By Lacey Henson
The St. Mary’s Village Church celebrated its 175th anniversary earlier this year with most of the praise for its continued success going to its parish members, who have supported it spiritually and financially since its founding.
Being the oldest Catholic Church in Vigo County, it has been a place of faith for many generations of families in the surrounding area.
“The history of the parish is very rich,” said Parish Life Coordinator Sister Joan Slobig.
Of the nearly 160 people who attend the parish regularly, about 90-100 of them are related, Slobig said.
The parish caters to the wide age range.
“We have a vibrant religious education program of about 70 children,” Slobig said.
The religious education program, which is similar to Sunday school in Protestant denominations, helps children become educated in their faith, Slobig said.
Emma Bird, a sophomore studying history and theology at St.

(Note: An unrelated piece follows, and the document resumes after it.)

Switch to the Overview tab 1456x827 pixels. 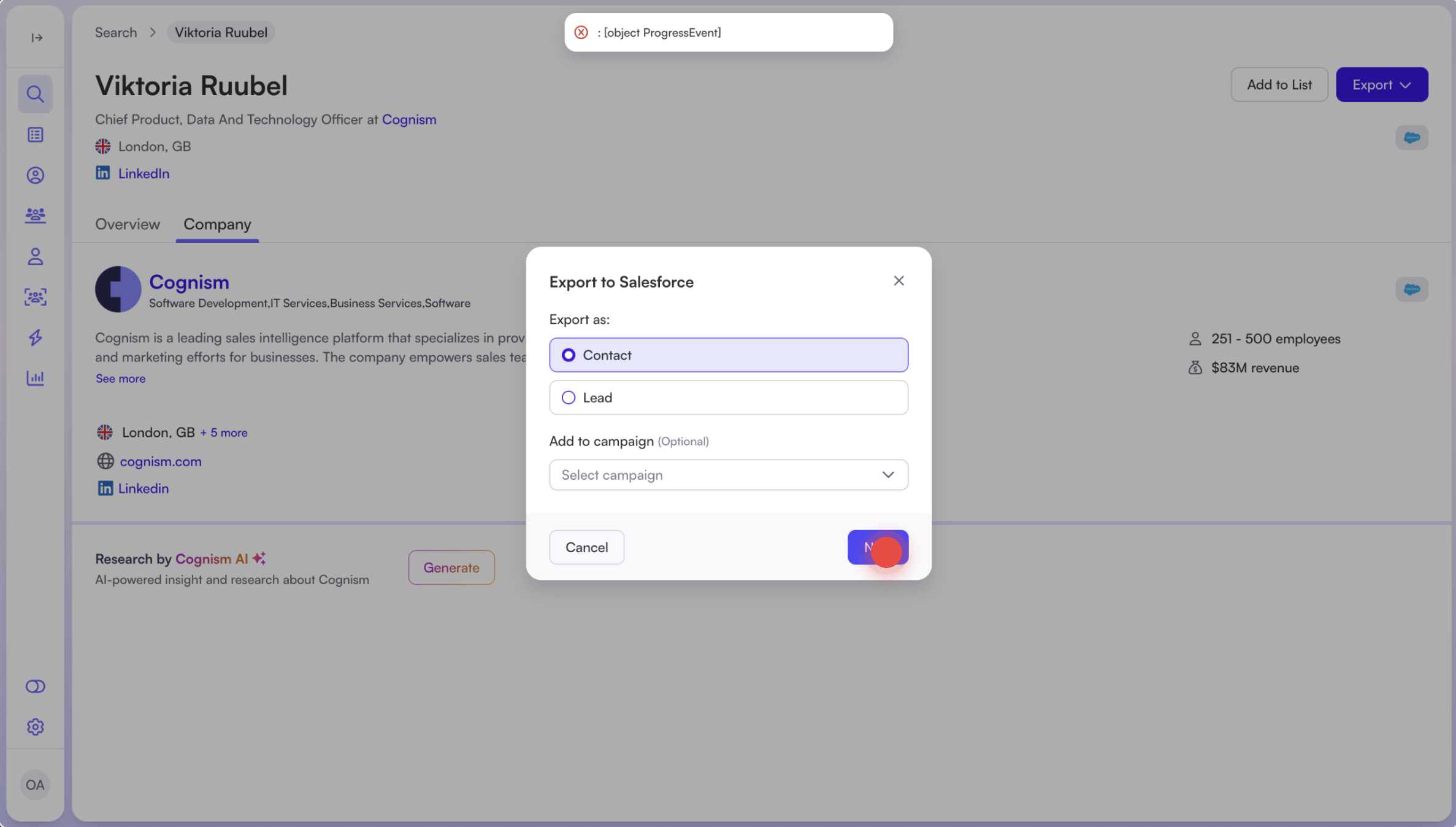point(127,224)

Mary-of-the-Woods College, volunteers as a catechist, teaching second and third graders in the religious education program.
“I love being with the kids and getting them excited about their faith,” Bird said in an e-mail. “It’s wonderful to answer their questions and see that light bulb turn on.”
Bird, a lifelong member of the parish, has deep family roots in the church. Her grandfather’s ancestors came to America in the 1840s and were living in the area at the same time St. Mother Theodore was alive.
The religious education program allows its participants to give back to their community. Bird has helped organize a service project to pick up trash in the nearby area.
“It’s so great to see them get excited about volunteering and social justice,” Bird said.
Another SMWC student, Jena Thralls, has a long-standing family history with the parish. Her last name is familiar to anyone who knows the history of the founding of the parish.
Father Gabriel Brute was consecrated the first Bishop of the Vincennes region in 1826 with a large portion of Illinois and Indiana to serve.
While on a horseback ride tending to his members, Bishop Brute met the Thralls family at their small pioneer station west of the Wabash River.
Believing that the area was special, he decided to recognize it, naming it Saint Mary-of-the-Woods.
In no time, Bishop Brute paid Joseph and Sarah Thralls $15 for about one acre of land to build the first church in what is now St. Mary’s Village.
Jena Thralls’s family still attends St. Mary’s Village Parish since her ancestors met the bishop five generations ago.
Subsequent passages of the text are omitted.